Out of favour for a reason?

We can devise all manner of theories to explain why the trust’s shares have moved to an even wider discount following such a big win. To pluck one from the Investors’ Chronicle stable, our Alpha service recently suggested that some of the widening “may reflect scepticism about whether the febrile state of the market will last until the trust is free to start realising some of its big paper gains” on Oxford Nanopore.

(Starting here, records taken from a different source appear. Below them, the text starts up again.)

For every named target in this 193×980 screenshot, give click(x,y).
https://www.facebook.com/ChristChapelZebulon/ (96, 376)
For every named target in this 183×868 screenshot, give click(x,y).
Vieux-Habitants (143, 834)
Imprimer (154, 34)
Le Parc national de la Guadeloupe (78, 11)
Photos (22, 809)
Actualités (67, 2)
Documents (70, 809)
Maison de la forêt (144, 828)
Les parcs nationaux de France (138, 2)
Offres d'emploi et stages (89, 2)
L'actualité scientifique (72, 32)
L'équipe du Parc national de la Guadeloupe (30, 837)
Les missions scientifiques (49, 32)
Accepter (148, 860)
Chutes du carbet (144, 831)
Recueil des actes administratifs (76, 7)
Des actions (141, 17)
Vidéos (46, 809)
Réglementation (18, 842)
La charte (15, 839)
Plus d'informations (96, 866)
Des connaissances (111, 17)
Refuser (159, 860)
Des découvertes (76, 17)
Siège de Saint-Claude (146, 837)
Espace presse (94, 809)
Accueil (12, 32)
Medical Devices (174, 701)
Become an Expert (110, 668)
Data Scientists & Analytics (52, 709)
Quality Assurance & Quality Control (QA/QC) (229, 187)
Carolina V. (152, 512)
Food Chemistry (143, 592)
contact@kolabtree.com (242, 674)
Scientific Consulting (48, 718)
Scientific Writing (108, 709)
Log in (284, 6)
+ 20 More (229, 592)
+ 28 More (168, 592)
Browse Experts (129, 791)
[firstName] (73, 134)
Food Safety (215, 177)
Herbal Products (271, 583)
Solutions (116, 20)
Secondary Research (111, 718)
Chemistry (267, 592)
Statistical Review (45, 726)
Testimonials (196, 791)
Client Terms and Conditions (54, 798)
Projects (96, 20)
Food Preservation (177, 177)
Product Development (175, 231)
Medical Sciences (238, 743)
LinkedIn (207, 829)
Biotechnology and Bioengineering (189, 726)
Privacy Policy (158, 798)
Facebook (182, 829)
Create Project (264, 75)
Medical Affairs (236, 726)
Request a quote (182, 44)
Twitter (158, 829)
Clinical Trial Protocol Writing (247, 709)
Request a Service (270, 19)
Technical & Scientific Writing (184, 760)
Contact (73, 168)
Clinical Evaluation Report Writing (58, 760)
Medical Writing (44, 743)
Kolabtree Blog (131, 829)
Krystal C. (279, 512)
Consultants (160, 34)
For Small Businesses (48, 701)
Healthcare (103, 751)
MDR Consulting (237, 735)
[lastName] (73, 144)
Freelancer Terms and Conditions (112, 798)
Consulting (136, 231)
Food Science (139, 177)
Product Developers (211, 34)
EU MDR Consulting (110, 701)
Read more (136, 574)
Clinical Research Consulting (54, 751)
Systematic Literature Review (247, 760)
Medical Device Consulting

While the trust sold 10 per cent of its stake (the maximum allowed) at IPO, it must wait half a year before offloading any more.

The widening could also relate to broader worries that the trust’s best moment is now behind it, or even the fact that it again looks worryingly concentrated: Oxford Nanopore made up 34.2 per cent of its assets at the end of September.

We should also not forget that the nature of the shareholder base could hinder the share price at times of strong performance, given that disgruntled investors from the Woodford era may simply want an exit. Mick Gilligan, head of managed portfolio services at Killik & Co, notes: “It feels like a trust that has a lot of ‘stale bulls’ on the share register (investors who bought at much higher levels when things looked more optimistic and are now sellers into strength), as any short-term improvement in the price seems to be met with a tick up in selling.”

Investors have also had to swallow some more bad news. Rutherford Health, the third largest-holding in the portfolio, warned in a recently published half-year report that it expects to make losses in the current financial year despite growth in revenue. The company also highlighted a “material uncertainty” relating to future fundraising, adding that this could cast significant doubt on its ability to continue as a going concern. At the time of writing Rutherford had promised an update on its attempts to secure bridging finance in the coming days.

Johnson Matthey (JMAT), a recent public equity investment made by the Schroders team, has had its own problems. The company announced it was exiting its battery materials business in November, resulting in a £314m impairment. The shares have slumped since that point.

More generally, further bumps in the road might lie ahead. The trust’s own third-quarter update notes that investors “may see further headwinds in the portfolio inherited from the previous portfolio manager”. Some holdings continue to be loss-making and need further financing, although the Schroders team only intends to give more money to those with “an appropriate risk/reward profile”.

Certain analysts have taken a dim view of the portfolio’s prospects. Investec's Alan Brierley and Ben Newell downgraded the trust to a “sell” rating at the end of November, warning: “While Oxford Nanopore has been a spectacular success, the health of the remaining legacy is a concern”. They add that the performance of two new investments, in Johnson Matthey and Petershill Partners, has “done little to inspire confidence”, albeit only over a short period of time.

The portfolio certainly remains a work in progress, with the Schroders team still bidding to make it more balanced and diversified. Investors will likely view things differently depending on when they bought in. Jaded Woodford fans might be keener to throw in the towel than those who bought in opportunistically at a wide discount during some of the trust’s darkest moments. Some might even see an opportunity to get in now.

Whatever your situation, the trust’s original “patient capital” label couldn’t be more fitting. It is likely the trust could see better days, but if the situation does turn around it is unlikely to do so immediately.

Gilligan puts across an optimistic, but nuanced, view. “Although I do not see any short-term catalyst to narrow the discount, for the patient investor I think this should see better returns in time,” he explains. “The outlook for Oxford Nanopore is very bright and over time the new managers should be in a stronger position to put their mark on the portfolio.” Good things may yet come to those who wait.